_To be done_. Reproduce the records below, swapping every "Instruction" for "Command" and changing nothing else.

## Start Input rows

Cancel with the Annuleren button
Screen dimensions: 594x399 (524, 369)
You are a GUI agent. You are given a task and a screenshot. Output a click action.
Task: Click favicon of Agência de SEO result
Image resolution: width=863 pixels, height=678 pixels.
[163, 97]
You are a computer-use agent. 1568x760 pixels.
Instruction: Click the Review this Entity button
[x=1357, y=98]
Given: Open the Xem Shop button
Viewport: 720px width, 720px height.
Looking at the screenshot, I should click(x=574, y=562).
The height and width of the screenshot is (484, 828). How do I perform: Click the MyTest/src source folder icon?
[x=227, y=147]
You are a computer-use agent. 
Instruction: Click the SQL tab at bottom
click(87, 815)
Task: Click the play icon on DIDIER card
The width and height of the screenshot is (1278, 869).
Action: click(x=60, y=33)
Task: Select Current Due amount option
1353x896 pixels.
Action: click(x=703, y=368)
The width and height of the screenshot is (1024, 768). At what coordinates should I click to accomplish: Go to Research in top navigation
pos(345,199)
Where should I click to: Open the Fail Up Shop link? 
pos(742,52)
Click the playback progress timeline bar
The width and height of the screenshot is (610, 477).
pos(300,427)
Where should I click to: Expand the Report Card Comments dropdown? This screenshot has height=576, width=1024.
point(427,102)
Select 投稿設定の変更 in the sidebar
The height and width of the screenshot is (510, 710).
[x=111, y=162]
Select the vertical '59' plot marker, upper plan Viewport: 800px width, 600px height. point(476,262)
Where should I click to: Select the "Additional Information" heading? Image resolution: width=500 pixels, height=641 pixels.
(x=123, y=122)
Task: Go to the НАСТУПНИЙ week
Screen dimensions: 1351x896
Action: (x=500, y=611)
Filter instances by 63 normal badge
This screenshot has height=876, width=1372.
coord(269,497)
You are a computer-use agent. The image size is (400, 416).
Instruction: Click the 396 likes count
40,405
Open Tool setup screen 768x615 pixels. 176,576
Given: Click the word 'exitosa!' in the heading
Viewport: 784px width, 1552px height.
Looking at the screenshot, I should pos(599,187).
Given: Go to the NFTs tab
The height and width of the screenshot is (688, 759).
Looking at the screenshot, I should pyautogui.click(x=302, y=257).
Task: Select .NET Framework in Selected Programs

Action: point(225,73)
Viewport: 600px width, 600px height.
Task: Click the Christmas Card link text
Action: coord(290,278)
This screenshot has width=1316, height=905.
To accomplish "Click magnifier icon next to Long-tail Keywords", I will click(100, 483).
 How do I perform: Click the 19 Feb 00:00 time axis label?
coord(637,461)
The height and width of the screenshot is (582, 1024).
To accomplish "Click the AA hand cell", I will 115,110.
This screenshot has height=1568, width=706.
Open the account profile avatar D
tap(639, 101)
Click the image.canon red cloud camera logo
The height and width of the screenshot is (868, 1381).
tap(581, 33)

## End Input rows

_Result for this exercise_.
Cancel with the Annuleren button
Screen dimensions: 594x399 (524, 369)
You are a GUI agent. You are given a task and a screenshot. Output a click action.
Task: Click favicon of Agência de SEO result
Image resolution: width=863 pixels, height=678 pixels.
[163, 97]
You are a computer-use agent. 1568x760 pixels.
Command: Click the Review this Entity button
[x=1357, y=98]
Given: Open the Xem Shop button
Viewport: 720px width, 720px height.
Looking at the screenshot, I should click(x=574, y=562).
The height and width of the screenshot is (484, 828). How do I perform: Click the MyTest/src source folder icon?
[x=227, y=147]
You are a computer-use agent. 
Command: Click the SQL tab at bottom
click(87, 815)
Task: Click the play icon on DIDIER card
The width and height of the screenshot is (1278, 869).
Action: click(x=60, y=33)
Task: Select Current Due amount option
1353x896 pixels.
Action: click(x=703, y=368)
The width and height of the screenshot is (1024, 768). At what coordinates should I click to accomplish: Go to Research in top navigation
pos(345,199)
Where should I click to: Open the Fail Up Shop link? 
pos(742,52)
Click the playback progress timeline bar
The width and height of the screenshot is (610, 477).
pos(300,427)
Where should I click to: Expand the Report Card Comments dropdown? This screenshot has height=576, width=1024.
point(427,102)
Select 投稿設定の変更 in the sidebar
The height and width of the screenshot is (510, 710).
[x=111, y=162]
Select the vertical '59' plot marker, upper plan Viewport: 800px width, 600px height. point(476,262)
Where should I click to: Select the "Additional Information" heading? Image resolution: width=500 pixels, height=641 pixels.
(x=123, y=122)
Task: Go to the НАСТУПНИЙ week
Screen dimensions: 1351x896
Action: (x=500, y=611)
Filter instances by 63 normal badge
This screenshot has height=876, width=1372.
coord(269,497)
You are a computer-use agent. The image size is (400, 416).
Command: Click the 396 likes count
40,405
Open Tool setup screen 768x615 pixels. 176,576
Given: Click the word 'exitosa!' in the heading
Viewport: 784px width, 1552px height.
Looking at the screenshot, I should pos(599,187).
Given: Go to the NFTs tab
The height and width of the screenshot is (688, 759).
Looking at the screenshot, I should pyautogui.click(x=302, y=257).
Task: Select .NET Framework in Selected Programs

Action: point(225,73)
Viewport: 600px width, 600px height.
Task: Click the Christmas Card link text
Action: coord(290,278)
This screenshot has width=1316, height=905.
To accomplish "Click magnifier icon next to Long-tail Keywords", I will click(100, 483).
 How do I perform: Click the 19 Feb 00:00 time axis label?
coord(637,461)
The height and width of the screenshot is (582, 1024).
To accomplish "Click the AA hand cell", I will 115,110.
This screenshot has height=1568, width=706.
Open the account profile avatar D
tap(639, 101)
Click the image.canon red cloud camera logo
The height and width of the screenshot is (868, 1381).
tap(581, 33)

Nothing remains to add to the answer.